[FFmpeg-devel] [PATCH] avcodec/cfhd: add x86 SIMD
Paul B Mahol
onemda at gmail.com
Mon Aug 17 16:48:33 EEST 2020
On 8/17/20, Anton Khirnov <anton at khirnov.net> wrote:
> Quoting Paul B Mahol (2020-08-14 14:24:25)

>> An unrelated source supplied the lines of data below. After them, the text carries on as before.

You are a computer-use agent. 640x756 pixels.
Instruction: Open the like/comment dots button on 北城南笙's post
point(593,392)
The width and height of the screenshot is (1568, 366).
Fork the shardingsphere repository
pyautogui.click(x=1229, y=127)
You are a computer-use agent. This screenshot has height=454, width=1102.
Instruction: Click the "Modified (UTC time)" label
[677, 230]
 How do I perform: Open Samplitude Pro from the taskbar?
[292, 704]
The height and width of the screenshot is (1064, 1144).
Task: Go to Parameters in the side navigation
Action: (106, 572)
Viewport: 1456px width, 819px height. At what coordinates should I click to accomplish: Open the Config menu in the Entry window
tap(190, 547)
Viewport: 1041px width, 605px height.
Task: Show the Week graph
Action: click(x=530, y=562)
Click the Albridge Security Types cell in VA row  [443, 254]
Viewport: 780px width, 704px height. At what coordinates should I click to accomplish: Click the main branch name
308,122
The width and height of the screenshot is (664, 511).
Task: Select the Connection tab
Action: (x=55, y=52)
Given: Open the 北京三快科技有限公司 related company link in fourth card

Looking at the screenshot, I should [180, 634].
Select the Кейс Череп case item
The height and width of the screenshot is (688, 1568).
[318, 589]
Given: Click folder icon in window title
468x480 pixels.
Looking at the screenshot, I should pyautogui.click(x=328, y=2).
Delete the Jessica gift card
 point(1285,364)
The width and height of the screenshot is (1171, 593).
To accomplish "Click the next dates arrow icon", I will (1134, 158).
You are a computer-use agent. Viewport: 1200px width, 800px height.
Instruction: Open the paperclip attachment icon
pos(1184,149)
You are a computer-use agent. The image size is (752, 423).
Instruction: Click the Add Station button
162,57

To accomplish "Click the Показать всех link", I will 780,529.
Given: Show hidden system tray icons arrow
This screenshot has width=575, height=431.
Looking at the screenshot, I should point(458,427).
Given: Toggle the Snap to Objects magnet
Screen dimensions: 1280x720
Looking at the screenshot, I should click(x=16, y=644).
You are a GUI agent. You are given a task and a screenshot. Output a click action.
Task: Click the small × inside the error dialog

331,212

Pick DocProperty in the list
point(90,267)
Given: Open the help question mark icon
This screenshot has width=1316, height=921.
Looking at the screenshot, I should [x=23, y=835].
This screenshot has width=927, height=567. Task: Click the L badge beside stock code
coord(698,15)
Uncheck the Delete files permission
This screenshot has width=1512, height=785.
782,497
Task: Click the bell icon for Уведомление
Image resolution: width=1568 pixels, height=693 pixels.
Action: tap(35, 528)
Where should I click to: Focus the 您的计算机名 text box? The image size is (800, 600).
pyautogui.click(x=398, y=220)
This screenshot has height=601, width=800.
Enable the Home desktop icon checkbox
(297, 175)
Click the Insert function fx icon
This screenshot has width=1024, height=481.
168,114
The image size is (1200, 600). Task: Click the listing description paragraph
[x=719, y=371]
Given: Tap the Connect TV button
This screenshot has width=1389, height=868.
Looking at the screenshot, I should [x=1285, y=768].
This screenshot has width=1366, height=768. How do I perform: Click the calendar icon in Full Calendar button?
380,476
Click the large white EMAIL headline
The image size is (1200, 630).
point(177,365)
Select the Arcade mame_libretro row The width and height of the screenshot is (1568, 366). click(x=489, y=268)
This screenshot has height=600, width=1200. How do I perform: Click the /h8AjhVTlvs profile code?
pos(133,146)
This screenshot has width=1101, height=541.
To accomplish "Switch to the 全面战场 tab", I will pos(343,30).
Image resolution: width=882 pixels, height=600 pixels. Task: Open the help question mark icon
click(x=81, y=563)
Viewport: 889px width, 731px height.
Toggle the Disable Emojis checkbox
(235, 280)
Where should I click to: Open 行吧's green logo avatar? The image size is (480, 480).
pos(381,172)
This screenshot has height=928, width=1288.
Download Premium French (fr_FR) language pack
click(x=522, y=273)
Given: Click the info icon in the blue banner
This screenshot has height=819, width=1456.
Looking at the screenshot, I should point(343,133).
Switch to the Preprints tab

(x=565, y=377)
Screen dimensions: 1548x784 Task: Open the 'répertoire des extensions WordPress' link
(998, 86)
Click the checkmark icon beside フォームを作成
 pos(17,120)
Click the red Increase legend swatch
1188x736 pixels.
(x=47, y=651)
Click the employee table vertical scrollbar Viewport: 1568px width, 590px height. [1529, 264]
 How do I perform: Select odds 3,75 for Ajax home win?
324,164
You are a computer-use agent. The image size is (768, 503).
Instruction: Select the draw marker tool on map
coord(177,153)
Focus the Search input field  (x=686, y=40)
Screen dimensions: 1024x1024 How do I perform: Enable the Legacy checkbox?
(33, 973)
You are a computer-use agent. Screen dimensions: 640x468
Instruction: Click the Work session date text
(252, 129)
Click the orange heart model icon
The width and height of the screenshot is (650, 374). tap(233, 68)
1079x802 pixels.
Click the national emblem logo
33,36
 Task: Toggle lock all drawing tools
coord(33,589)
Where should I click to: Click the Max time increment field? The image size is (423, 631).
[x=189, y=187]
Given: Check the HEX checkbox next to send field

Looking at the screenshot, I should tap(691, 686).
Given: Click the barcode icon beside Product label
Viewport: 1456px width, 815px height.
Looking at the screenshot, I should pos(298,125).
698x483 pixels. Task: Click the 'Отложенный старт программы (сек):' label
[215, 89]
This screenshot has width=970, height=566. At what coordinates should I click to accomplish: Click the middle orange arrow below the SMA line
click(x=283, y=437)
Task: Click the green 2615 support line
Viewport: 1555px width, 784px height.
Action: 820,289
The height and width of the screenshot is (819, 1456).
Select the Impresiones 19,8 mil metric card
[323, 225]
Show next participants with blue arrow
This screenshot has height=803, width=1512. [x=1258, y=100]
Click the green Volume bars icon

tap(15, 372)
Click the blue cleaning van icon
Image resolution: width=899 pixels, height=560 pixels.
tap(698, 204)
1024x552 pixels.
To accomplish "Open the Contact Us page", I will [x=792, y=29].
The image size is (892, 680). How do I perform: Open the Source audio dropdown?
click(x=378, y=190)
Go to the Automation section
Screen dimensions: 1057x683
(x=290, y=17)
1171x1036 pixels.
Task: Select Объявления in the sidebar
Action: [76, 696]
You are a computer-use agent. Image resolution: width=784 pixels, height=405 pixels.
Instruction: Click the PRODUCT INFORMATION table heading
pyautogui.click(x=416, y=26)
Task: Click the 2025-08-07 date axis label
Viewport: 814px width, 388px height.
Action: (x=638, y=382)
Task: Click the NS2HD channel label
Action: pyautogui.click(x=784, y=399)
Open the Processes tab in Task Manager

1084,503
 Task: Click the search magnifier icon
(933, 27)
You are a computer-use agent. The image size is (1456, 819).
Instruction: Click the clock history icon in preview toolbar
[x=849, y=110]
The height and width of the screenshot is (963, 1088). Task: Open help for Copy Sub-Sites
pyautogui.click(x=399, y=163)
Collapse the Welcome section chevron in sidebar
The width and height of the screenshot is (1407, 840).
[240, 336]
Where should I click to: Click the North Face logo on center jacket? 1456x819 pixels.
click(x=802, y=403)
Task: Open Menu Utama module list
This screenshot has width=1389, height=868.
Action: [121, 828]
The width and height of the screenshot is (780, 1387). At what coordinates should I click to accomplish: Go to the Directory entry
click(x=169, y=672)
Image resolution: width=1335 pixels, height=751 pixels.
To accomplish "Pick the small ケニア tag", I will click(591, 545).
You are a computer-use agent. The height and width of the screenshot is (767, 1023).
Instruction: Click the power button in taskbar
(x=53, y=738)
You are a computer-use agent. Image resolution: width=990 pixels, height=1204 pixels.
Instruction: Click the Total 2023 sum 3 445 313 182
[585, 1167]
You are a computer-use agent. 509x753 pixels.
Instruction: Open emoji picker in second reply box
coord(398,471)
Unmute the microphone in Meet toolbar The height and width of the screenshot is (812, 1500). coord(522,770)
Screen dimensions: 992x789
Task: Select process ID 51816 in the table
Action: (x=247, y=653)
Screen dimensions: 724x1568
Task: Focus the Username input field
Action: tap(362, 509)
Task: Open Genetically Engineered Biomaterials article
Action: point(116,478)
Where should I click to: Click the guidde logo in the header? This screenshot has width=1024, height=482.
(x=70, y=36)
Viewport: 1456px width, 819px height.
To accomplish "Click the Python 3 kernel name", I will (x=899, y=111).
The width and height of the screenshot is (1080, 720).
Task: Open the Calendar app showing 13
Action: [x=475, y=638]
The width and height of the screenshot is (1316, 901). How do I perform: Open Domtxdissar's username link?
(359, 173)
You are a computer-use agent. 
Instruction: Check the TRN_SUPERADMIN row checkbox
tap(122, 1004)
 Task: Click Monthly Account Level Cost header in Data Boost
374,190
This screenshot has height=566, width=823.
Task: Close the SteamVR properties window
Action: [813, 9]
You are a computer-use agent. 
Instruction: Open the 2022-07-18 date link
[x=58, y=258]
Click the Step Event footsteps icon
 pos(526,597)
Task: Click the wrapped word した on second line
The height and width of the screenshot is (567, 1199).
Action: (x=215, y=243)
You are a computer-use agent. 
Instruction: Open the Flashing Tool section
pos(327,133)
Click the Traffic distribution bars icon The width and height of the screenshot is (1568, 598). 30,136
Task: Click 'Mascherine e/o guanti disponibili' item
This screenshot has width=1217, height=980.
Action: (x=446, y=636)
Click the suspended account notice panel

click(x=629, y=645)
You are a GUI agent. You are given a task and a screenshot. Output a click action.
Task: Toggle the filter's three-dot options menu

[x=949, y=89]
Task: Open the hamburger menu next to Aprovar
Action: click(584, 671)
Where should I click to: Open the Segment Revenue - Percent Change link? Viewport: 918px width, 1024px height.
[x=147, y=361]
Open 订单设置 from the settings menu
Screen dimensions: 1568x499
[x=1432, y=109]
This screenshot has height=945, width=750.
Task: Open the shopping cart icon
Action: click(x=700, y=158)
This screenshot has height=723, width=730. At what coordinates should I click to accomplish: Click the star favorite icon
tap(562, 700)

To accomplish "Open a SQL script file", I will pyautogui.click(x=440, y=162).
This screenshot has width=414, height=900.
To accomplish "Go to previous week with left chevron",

> >From 874fd9e604a6dcd55cca77c7256a633e5739da77 Mon Sep 17 00:00:00 2001
>>From: Paul B Mahol <onemda at gmail.com>
>>Date: Sun, 9 Aug 2020 17:47:34 +0200
>>Subject: [PATCH] avcodec/cfhd: add x86 SIMD
>>
>>---
>> libavcodec/Makefile | 2 +-
>> libavcodec/cfhd.c | 271 ++++++++--------------------------
>> libavcodec/cfhd.h | 3 +
>> libavcodec/cfhddsp.c | 110 ++++++++++++++
>> libavcodec/cfhddsp.h | 42 ++++++
>> libavcodec/x86/Makefile | 2 +
>> libavcodec/x86/cfhddsp.asm | 227 ++++++++++++++++++++++++++++
>> libavcodec/x86/cfhddsp_init.c | 44 ++++++
>> 8 files changed, 488 insertions(+), 213 deletions(-)
>> create mode 100644 libavcodec/cfhddsp.c
>> create mode 100644 libavcodec/cfhddsp.h
>> create mode 100644 libavcodec/x86/cfhddsp.asm
>> create mode 100644 libavcodec/x86/cfhddsp_init.c
>
> It would be way easier to review if the rearrangement of the C code was
> separate from adding the x86 SIMD.
>
> Also, checkasm tests would make it easier to test and benchmark.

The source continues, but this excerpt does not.